__Work instruction__: Reduce the material below to its lines containing "pixels".

__Material for this task__:
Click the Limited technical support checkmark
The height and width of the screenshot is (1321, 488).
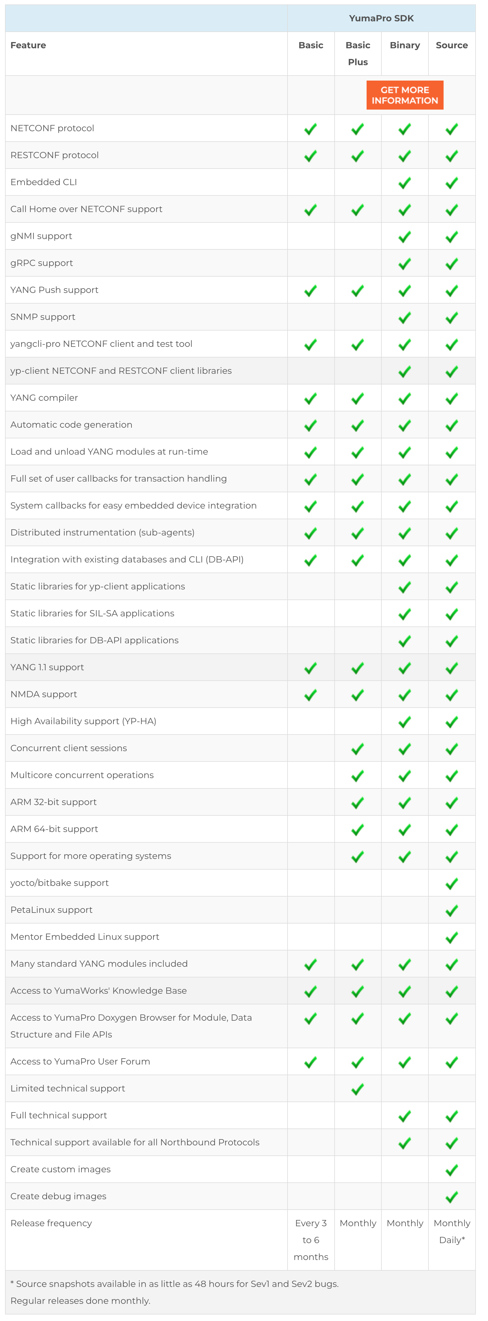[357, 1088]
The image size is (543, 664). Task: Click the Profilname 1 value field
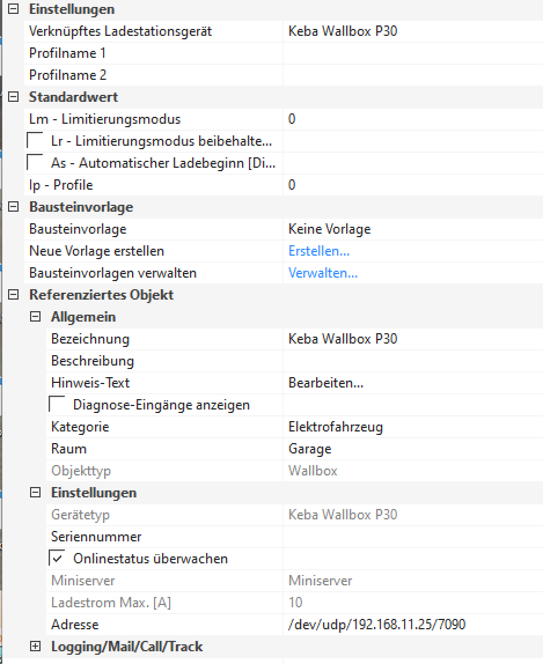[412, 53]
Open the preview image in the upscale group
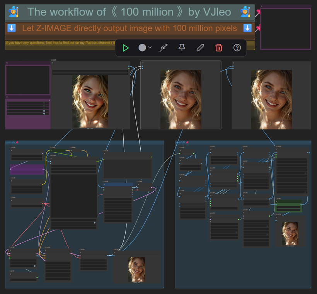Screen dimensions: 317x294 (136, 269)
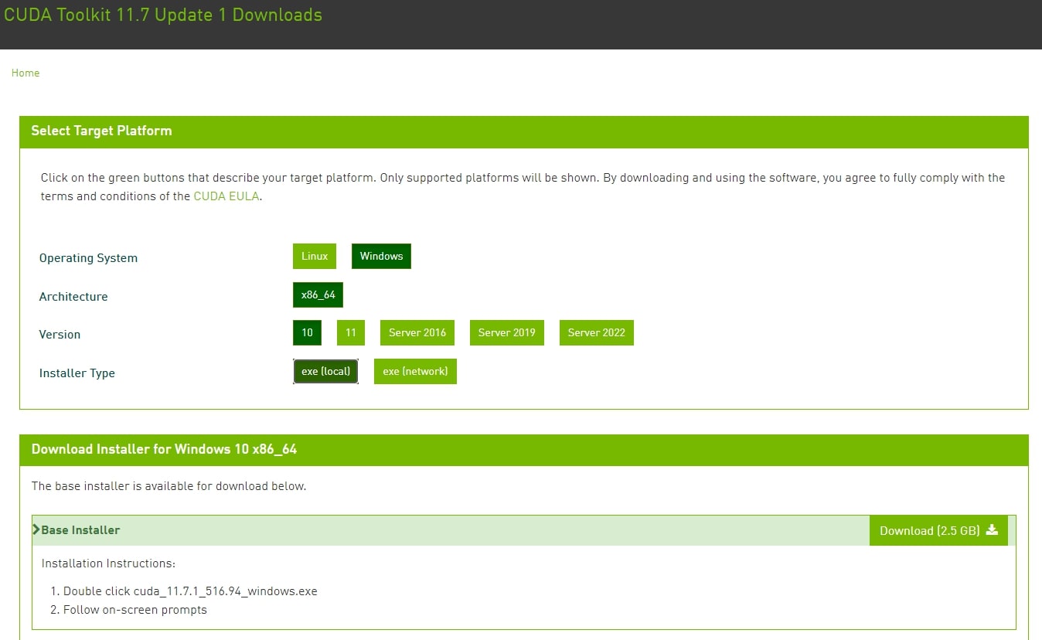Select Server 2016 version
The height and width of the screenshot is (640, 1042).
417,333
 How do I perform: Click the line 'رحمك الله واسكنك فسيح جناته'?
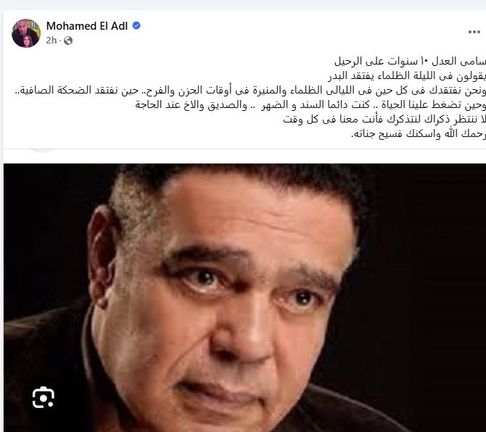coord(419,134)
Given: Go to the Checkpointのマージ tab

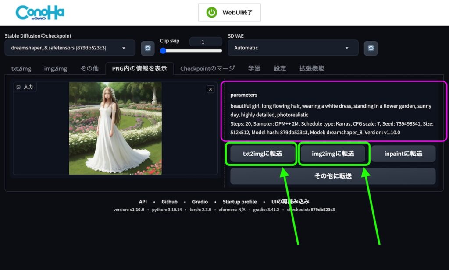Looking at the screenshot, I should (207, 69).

--

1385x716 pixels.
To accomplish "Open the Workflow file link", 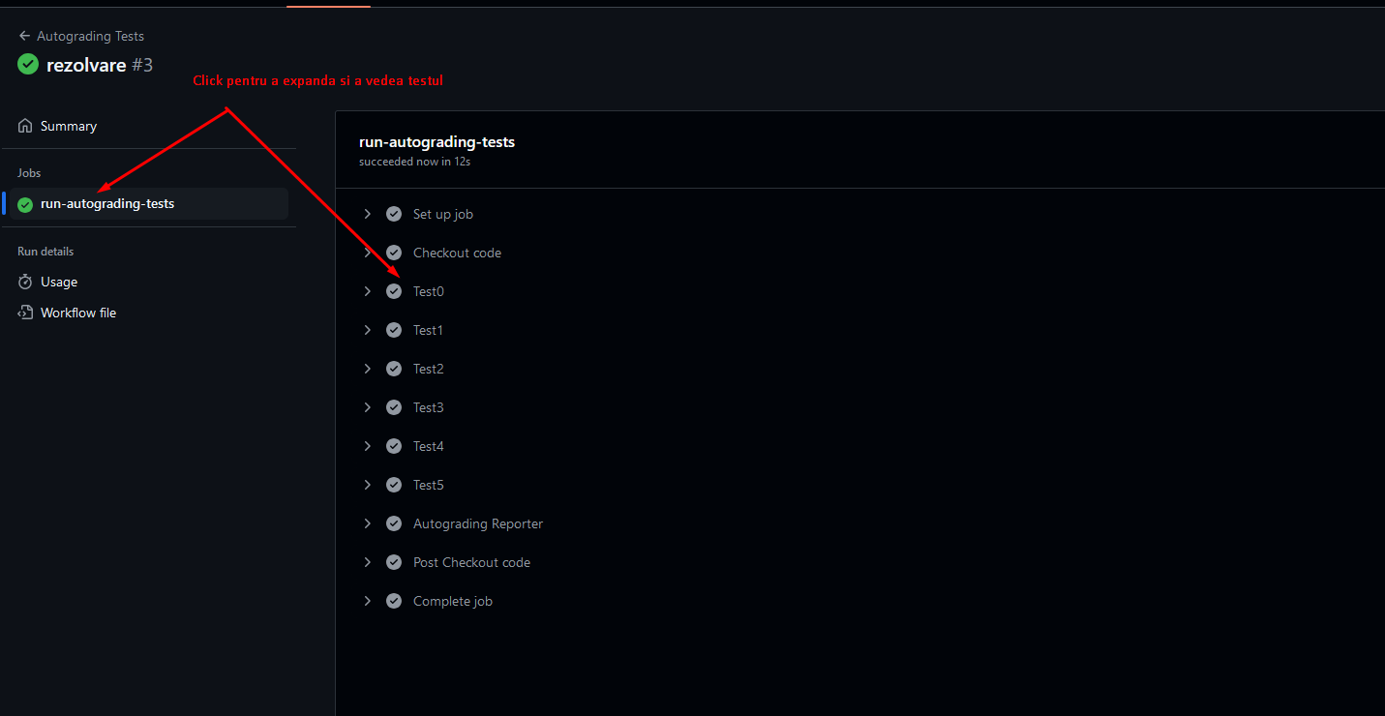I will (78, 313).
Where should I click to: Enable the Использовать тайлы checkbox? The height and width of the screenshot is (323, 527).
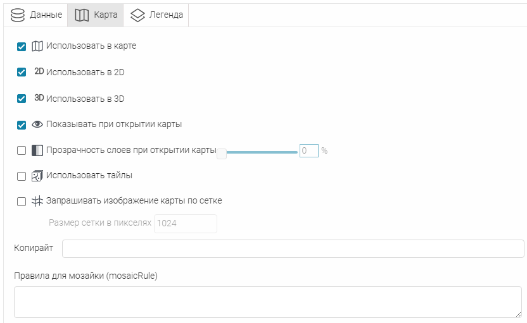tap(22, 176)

* * *

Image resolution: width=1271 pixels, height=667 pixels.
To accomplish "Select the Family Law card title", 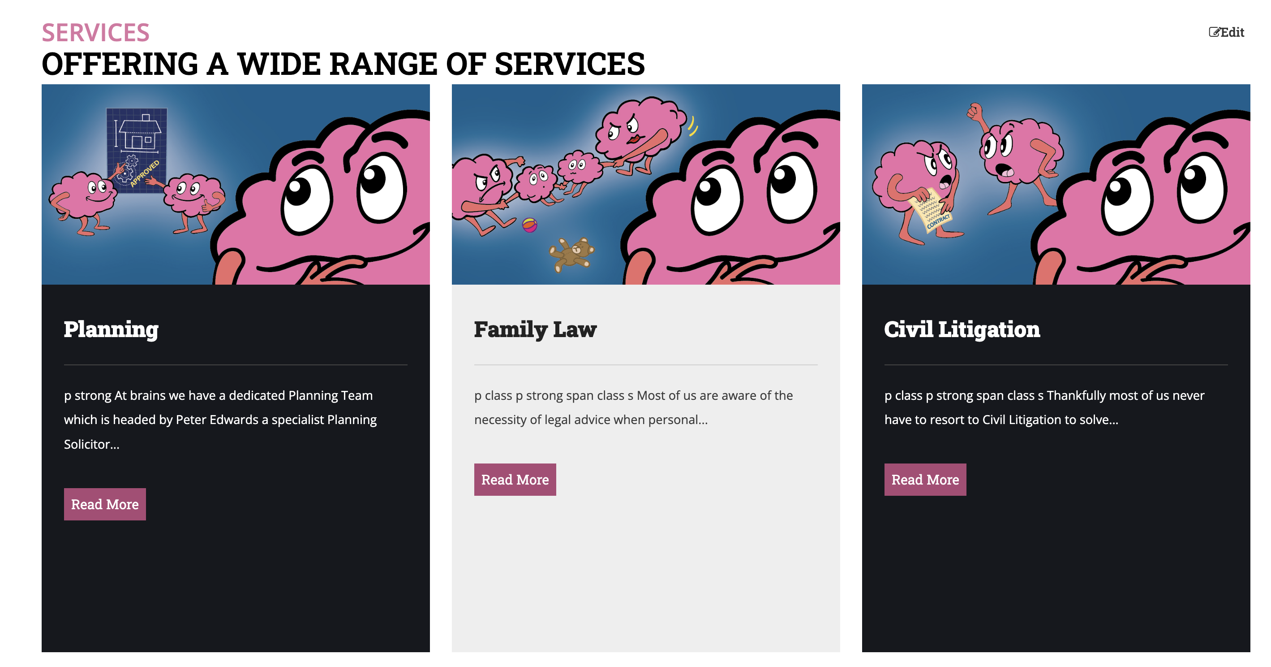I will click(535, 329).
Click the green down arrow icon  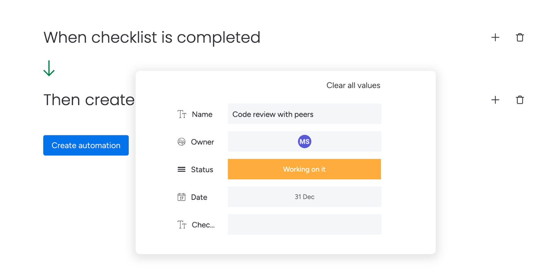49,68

__Answer below__:
1385x716 pixels.
Image resolution: width=1271 pixels, height=667 pixels.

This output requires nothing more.